We have been hearing a lot lately about the imperative for “liberal Zionists” to speak out. Israel is a democratic country with a bewildering array of political parties and ideologies (almost all of which have some representation in its parliament), and if American Jews wish to identify with a particular brand of Israeli politics, there’s nothing wrong with that. I may disagree with some of the political views expressed on the Zionist left, but I consider the debate with those who are devoted to Israel but who wish to improve it in various ways, arguments undertaken, as Jewish tradition calls it, “for the sake of heaven,” which ought to be conducted with civility and respect on both sides and mutual commitment to Jewish peoplehood. Israel does not need blind devotion from its foreign friends or from Diaspora Jews. Nor does it require anyone to pretend that the Israeli state is perfect. Its democratic system, its politicians and even its military are no more perfect than those in the United States. But it does deserve a degree of respect that I think is lacking lately from some who call themselves liberal Zionists.

Much ink has been spilled and great deal of space on the Internet has been wasted debating the dubious merits of Peter Beinart’s The Crisis of Zionism, but as off target as his views about American Jewry may be in many respects, his ignorance of Israel has made it a symbol of all that is wrong with the liberal Jewish critique of the country. It’s all well and good for Beinart and other American Jews to wish for peace or to argue that different policies might bring it closer. It’s that they operate in an intellectual vacuum in which the real world dilemmas of Israeli life and the realities of Palestinian nationalism don’t exist.
That’s why, despite the fact that the vast
majority of Israelis desire a two-state solution and are no more enamored of extremist settlers than Beinart, they support the government they elected in 2009 and are almost certain to return it to power when it faces the electorate sometime next year. They do not see their country walking off a cliff bent on suicidal policies as Beinart and others preach. Instead, they believe they are undertaking prudent measures of self-defense and asserting their right to exist in peace and freedom. Israel has achieved much in its 64 years of existence, but it cannot magically transform the political culture of the Palestinians that rejects the legitimacy of any Jewish state no matter where its borders are drawn.
This is a basic truth that most Israelis intuitively understand but which continues to elude some of their liberal American friends. Israeli Independence Day is as good a day as any for some of these preening liberal Zionists to ask themselves why is it that the average Israeli regards their impulse to save Israel from itself with a mixture of humor and contempt? After a generation of territorial withdrawals, peace accords and peace offers that have been consistently rejected by the Palestinians, Israelis are right to view those who act as if the history of the last 20 years never happened as simply irrelevant.
Those American Jews who support Israel against the assault on its existence are often accused by their foes of believing in a mythical Israel and having no conception of the real place. But despite the naivete of some who wish to hear no evil of Israel, it is those liberals and left-wingers who believe that the Jewish state can unilaterally create peace or in any way diminish the ideological and religious opposition of the Muslim and Arab worlds to its existence who are really living in a fantasy world.

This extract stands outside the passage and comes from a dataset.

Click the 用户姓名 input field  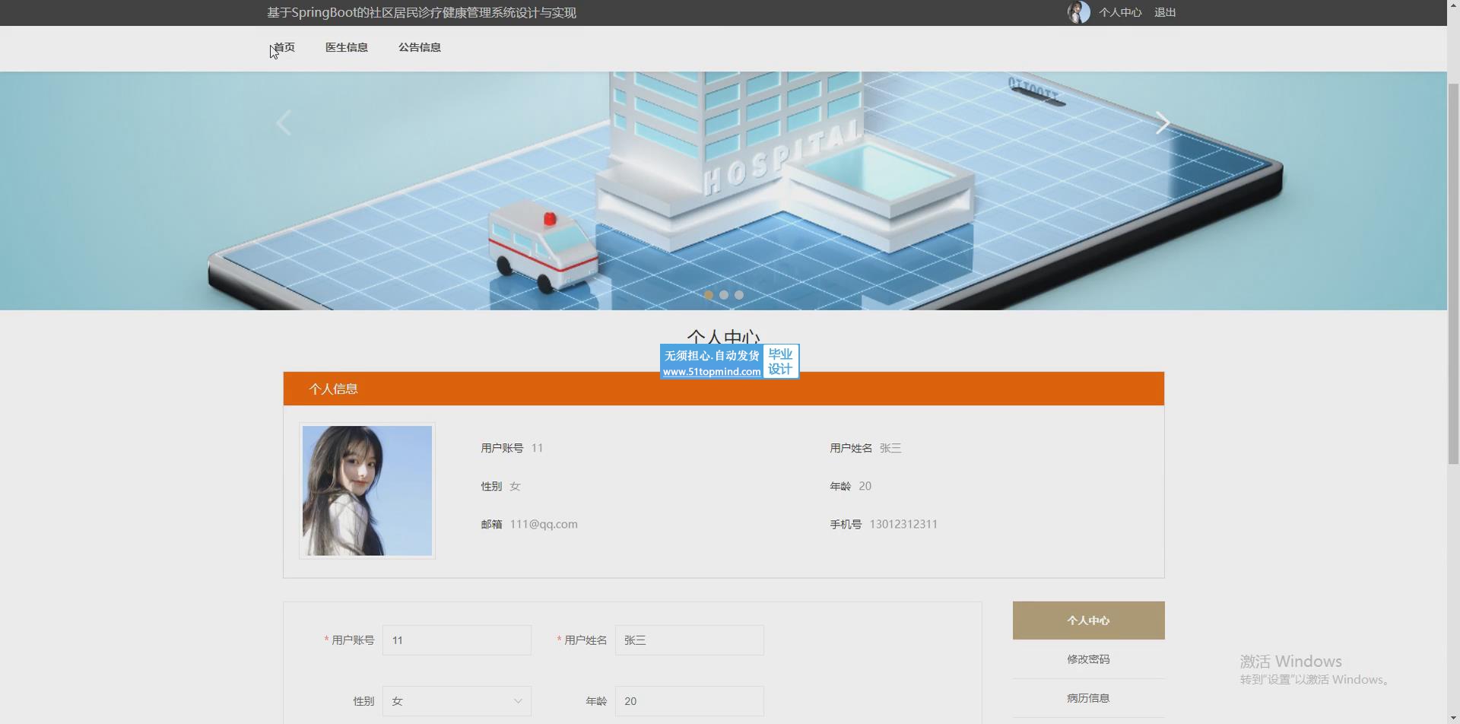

Liberal Zionists and other so-called progressives should not feel inhibited from putting forward their vision of what Israel can or should be. But what they first need to do is to show some respect for the people of Israel and demonstrate some understanding of the limits to which their ideas can alter political reality on either side of the security fence. Without that respect and understanding, Israelis are to be forgiven for viewing American liberal Zionism as a thin façade for self-righteous and ignorant claptrap.